- [WORK INSTRUCTIONS]
Reproduce the lines in these records word for word, omitting the pictures.

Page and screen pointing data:
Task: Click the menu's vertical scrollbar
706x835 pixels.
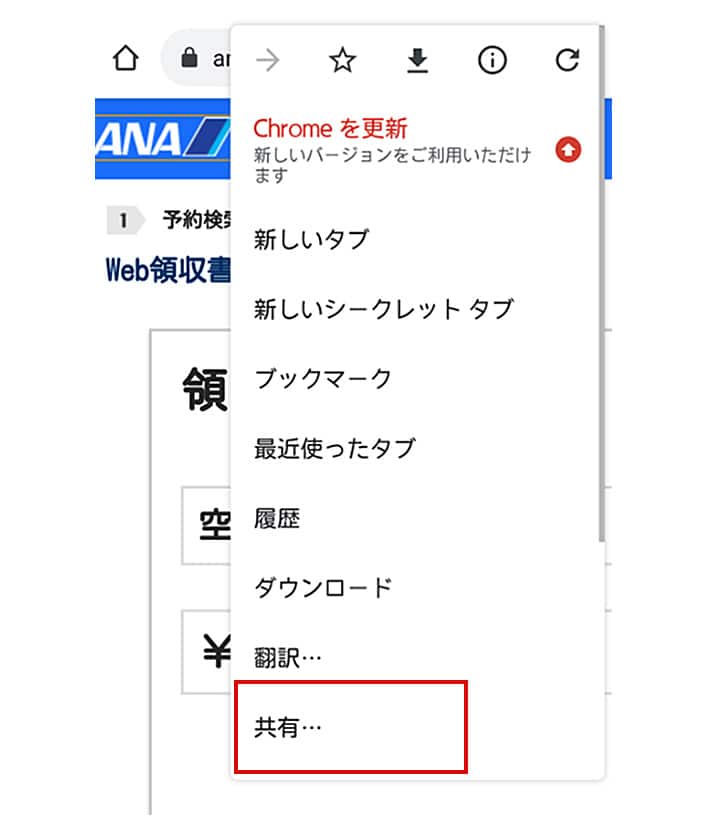Action: pyautogui.click(x=600, y=300)
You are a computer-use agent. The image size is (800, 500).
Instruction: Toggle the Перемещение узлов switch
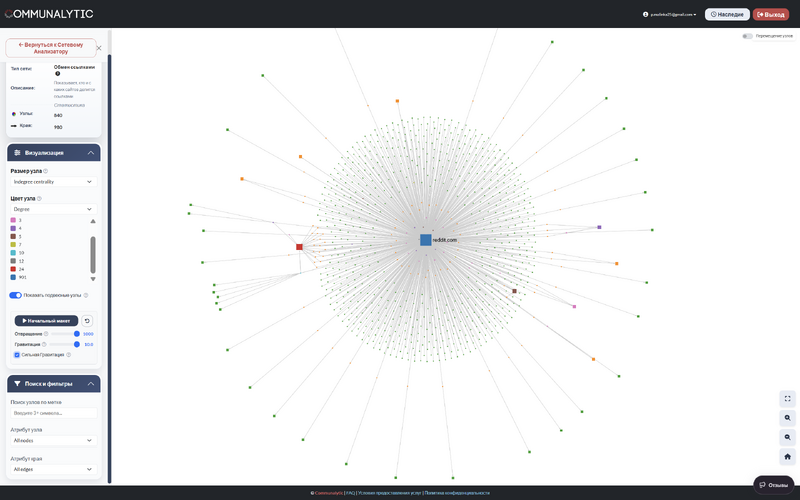(x=747, y=36)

- [THE ANSWER]
Task: Click the menu's vertical scrollbar
706x835 pixels.
Action: pyautogui.click(x=600, y=300)
You are a computer-use agent. The image size is (800, 500).
Instruction: Toggle the Перемещение узлов switch
(x=747, y=36)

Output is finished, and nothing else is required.